» **Data for this exercise**
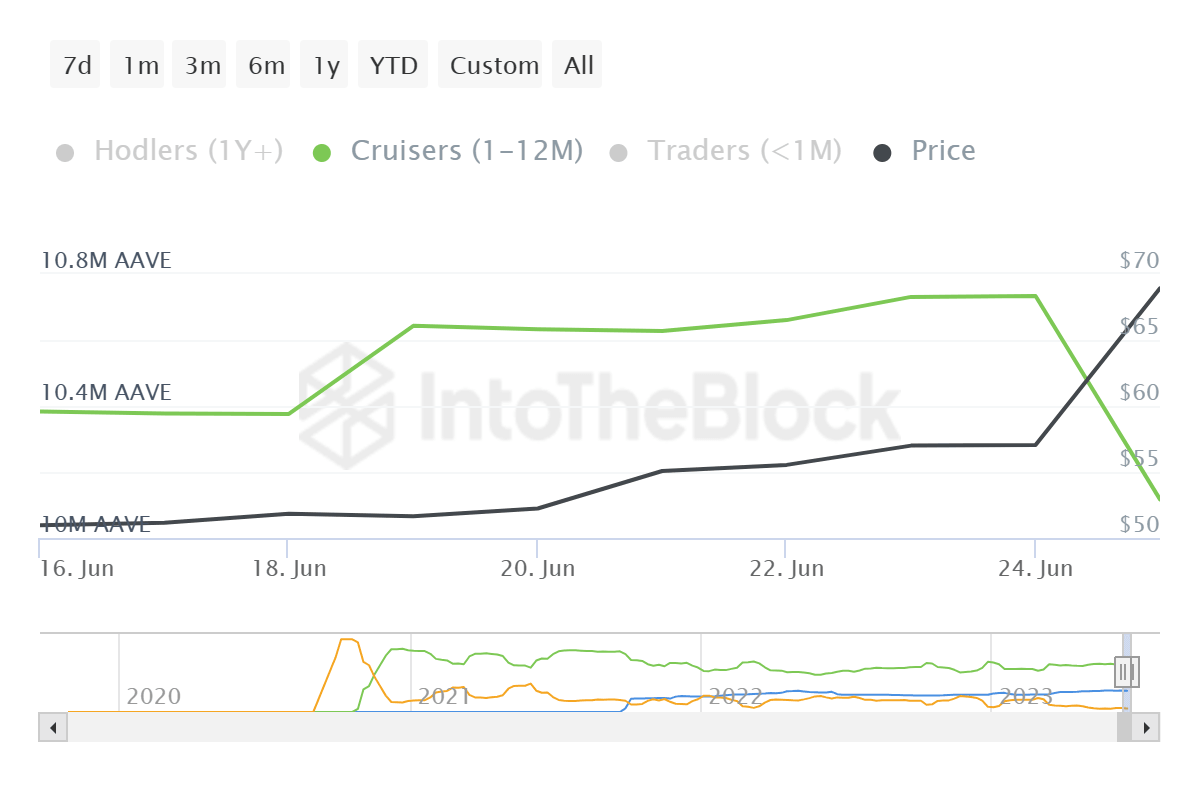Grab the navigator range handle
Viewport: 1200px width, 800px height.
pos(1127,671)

---

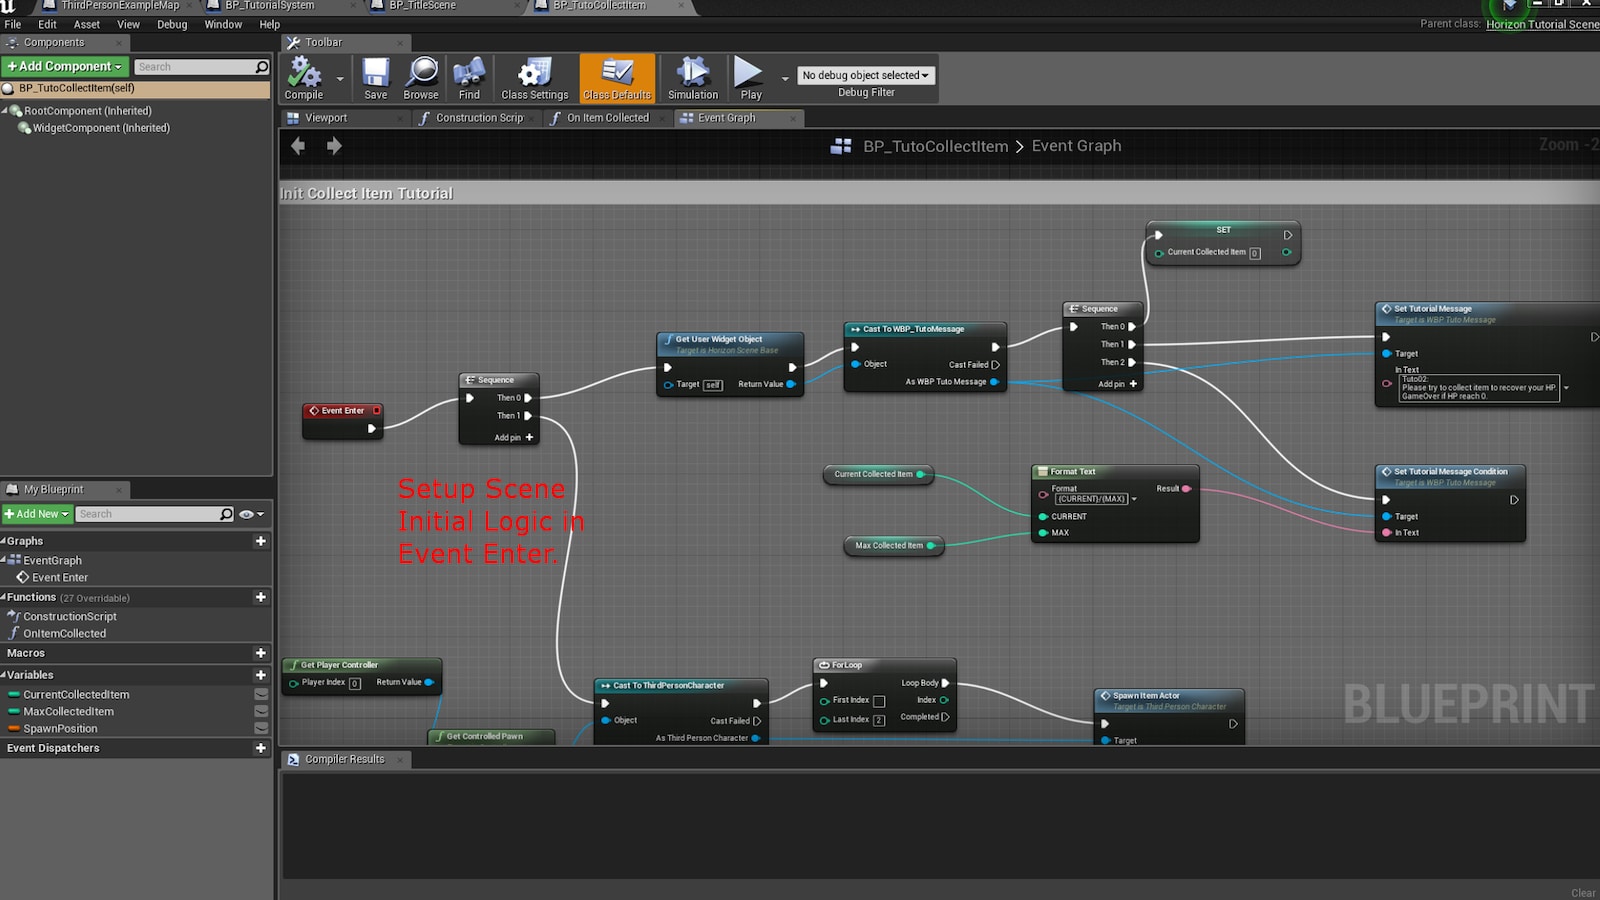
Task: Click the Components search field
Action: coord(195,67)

» **Set problem**
Pick out each line in the items above that contains the word "search" and copy it.

» **Written answer**
Task: Click the Components search field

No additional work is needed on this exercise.